**Goal of the exercise**
Update the records from the start through the line containing "pos(354,151)", inclusive, by replacing "Firefox" with "Chrome". Leave everything else unchanged.

**Data extract**
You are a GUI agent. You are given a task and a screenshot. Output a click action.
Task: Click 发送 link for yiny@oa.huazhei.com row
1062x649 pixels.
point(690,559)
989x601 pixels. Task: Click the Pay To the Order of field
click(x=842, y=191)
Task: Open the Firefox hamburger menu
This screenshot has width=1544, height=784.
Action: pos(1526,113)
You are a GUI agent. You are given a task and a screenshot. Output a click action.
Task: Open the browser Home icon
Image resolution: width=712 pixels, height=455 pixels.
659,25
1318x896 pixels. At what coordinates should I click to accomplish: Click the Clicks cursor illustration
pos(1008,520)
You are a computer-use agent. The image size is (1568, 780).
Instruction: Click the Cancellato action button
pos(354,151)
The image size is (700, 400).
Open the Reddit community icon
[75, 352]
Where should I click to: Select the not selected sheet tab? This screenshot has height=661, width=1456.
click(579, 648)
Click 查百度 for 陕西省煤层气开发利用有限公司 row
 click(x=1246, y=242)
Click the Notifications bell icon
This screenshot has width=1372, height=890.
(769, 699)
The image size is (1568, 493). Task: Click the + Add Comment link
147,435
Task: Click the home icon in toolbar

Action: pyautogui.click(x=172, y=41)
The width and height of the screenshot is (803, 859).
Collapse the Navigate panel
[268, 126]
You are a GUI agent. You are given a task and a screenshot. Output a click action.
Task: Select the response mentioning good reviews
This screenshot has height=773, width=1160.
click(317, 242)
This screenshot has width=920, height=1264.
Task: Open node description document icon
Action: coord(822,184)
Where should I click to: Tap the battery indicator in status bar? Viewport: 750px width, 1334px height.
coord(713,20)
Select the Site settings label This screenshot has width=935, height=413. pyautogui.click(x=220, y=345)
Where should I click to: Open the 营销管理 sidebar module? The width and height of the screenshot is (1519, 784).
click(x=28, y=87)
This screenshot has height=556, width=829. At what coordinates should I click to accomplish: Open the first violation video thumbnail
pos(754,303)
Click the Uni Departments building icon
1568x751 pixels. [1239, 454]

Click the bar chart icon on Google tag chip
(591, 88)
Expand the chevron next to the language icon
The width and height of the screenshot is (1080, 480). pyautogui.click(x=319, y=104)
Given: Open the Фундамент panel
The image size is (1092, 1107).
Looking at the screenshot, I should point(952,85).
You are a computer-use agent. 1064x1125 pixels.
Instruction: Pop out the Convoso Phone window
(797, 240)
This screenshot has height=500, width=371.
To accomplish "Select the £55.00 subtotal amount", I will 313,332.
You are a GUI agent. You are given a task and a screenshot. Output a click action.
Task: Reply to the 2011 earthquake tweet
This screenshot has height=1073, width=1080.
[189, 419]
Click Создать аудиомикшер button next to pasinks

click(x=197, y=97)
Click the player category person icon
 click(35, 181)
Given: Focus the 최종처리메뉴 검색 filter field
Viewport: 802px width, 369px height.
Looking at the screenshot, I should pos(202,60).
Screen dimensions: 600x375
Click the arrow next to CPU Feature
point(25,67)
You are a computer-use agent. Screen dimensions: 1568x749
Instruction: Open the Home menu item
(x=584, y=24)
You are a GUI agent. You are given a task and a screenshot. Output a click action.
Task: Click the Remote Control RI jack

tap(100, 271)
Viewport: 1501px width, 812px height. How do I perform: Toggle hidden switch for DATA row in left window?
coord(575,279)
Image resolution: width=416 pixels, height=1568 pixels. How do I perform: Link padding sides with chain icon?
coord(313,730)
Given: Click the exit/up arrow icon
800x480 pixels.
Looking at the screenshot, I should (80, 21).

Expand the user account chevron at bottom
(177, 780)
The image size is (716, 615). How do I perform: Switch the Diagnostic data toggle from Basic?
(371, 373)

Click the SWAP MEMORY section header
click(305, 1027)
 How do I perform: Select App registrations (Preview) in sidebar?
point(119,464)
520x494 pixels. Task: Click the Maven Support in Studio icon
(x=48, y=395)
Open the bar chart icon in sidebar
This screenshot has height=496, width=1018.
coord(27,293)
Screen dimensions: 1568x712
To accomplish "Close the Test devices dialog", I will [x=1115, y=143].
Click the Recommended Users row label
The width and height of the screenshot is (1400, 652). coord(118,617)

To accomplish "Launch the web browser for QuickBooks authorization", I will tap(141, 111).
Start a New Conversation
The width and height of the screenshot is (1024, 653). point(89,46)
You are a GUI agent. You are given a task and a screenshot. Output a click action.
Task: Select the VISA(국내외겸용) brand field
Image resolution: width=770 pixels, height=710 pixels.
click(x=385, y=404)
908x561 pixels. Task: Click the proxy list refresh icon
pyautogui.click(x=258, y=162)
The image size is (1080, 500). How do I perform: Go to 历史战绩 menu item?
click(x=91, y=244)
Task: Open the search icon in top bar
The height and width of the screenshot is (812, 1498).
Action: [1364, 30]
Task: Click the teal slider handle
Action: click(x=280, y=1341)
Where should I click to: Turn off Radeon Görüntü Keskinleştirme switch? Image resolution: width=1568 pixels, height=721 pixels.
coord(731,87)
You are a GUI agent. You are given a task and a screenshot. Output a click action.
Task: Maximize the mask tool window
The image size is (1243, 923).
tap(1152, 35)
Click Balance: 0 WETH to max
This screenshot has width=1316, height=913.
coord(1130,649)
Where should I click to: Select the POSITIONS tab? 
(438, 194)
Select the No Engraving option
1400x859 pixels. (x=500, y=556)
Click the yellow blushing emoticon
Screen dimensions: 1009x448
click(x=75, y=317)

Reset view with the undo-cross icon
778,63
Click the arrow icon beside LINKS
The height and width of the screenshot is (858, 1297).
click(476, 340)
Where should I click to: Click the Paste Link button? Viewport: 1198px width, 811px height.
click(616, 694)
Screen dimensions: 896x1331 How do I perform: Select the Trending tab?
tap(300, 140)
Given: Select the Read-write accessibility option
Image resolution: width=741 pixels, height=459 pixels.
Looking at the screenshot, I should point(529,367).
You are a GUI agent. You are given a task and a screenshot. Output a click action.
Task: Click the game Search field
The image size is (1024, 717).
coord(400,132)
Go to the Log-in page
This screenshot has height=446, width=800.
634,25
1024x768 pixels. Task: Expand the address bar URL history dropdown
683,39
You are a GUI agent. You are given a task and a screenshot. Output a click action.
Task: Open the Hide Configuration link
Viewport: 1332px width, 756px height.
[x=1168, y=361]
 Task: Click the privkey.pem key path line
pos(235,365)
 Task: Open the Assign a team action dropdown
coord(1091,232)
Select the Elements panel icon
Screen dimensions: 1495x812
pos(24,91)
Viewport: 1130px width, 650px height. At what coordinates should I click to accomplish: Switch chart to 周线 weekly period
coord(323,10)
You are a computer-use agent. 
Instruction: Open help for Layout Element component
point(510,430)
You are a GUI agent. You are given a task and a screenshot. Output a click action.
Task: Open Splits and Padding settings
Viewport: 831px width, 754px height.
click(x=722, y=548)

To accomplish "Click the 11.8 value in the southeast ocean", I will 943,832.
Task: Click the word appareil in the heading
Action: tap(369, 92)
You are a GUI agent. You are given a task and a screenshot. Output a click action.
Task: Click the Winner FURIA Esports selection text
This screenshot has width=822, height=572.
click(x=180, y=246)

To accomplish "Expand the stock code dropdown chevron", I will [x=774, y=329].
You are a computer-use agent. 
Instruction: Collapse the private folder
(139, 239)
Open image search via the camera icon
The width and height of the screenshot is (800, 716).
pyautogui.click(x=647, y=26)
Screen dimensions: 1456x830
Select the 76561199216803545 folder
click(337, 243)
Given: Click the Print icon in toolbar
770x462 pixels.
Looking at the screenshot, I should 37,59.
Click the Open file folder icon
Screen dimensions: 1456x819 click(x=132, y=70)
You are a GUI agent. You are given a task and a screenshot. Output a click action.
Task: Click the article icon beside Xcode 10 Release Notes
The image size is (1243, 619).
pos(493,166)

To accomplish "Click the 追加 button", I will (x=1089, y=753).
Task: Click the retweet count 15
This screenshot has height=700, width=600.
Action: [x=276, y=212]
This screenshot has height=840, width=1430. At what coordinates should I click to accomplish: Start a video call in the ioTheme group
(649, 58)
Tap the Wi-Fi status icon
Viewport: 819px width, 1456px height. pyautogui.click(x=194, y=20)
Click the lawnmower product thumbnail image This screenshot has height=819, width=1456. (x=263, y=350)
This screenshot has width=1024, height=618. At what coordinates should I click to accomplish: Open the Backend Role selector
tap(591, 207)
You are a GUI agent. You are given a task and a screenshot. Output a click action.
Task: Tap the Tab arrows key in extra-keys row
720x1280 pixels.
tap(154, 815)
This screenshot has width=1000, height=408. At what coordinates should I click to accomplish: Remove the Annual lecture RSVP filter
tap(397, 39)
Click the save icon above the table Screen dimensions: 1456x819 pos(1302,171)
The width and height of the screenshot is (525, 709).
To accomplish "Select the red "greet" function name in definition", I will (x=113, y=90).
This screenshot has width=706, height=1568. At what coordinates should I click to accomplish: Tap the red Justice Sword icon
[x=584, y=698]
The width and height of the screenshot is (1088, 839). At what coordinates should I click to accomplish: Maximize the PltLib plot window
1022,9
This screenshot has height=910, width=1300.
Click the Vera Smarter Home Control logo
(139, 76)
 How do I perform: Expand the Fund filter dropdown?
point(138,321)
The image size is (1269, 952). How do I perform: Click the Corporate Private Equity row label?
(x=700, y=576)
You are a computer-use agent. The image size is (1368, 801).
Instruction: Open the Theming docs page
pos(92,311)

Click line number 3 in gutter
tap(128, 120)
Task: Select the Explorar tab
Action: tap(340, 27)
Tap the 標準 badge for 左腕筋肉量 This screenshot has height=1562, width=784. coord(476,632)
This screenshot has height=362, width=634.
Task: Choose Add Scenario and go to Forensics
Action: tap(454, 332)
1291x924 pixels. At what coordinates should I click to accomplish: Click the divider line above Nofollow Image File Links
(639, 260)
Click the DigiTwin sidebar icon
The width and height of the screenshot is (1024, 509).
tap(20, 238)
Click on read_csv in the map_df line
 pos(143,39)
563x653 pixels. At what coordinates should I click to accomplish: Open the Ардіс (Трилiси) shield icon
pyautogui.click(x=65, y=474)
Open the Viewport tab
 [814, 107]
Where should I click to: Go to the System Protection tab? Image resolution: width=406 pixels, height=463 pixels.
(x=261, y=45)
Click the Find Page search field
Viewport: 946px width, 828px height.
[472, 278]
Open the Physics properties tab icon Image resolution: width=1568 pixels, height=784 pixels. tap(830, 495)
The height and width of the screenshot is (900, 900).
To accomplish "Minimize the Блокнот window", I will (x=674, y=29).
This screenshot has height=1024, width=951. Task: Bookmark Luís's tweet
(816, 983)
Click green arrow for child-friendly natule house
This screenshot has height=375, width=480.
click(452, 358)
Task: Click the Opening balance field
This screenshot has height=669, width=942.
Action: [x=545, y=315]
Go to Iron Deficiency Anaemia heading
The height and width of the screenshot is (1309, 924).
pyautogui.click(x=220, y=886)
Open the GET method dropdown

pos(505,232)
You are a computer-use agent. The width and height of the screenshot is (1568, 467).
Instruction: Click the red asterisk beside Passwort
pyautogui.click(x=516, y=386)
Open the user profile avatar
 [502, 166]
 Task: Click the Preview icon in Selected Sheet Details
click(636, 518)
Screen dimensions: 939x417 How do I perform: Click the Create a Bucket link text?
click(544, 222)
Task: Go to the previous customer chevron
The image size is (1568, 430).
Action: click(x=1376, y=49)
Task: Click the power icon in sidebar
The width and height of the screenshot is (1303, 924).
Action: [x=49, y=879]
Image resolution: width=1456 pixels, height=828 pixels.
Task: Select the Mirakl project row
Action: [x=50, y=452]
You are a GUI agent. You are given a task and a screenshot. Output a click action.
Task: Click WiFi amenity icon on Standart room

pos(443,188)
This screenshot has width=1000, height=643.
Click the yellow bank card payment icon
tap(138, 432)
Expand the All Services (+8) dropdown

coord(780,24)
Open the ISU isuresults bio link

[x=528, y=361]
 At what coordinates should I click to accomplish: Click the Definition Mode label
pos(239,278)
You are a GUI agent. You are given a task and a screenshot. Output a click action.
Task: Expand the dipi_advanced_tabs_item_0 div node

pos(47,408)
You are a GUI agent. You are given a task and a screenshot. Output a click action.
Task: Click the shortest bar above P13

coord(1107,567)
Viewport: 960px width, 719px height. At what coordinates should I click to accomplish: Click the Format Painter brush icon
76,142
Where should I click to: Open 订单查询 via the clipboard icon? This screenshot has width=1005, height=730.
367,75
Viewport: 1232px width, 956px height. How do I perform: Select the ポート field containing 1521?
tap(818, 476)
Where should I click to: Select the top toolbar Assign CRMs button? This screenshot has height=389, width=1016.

**Full response**
You are a GUI agent. You are given a task and a screenshot. Output a click action.
Task: Click 发送 link for yiny@oa.huazhei.com row
1062x649 pixels.
point(690,559)
989x601 pixels. Task: Click the Pay To the Order of field
click(x=842, y=191)
Task: Open the Chrome hamburger menu
This screenshot has width=1544, height=784.
Action: pos(1526,113)
You are a GUI agent. You are given a task and a screenshot. Output a click action.
Task: Open the browser Home icon
Image resolution: width=712 pixels, height=455 pixels.
659,25
1318x896 pixels. At what coordinates should I click to accomplish: Click the Clicks cursor illustration
pos(1008,520)
You are a computer-use agent. The image size is (1568, 780).
Instruction: Click the Cancellato action button
pos(354,151)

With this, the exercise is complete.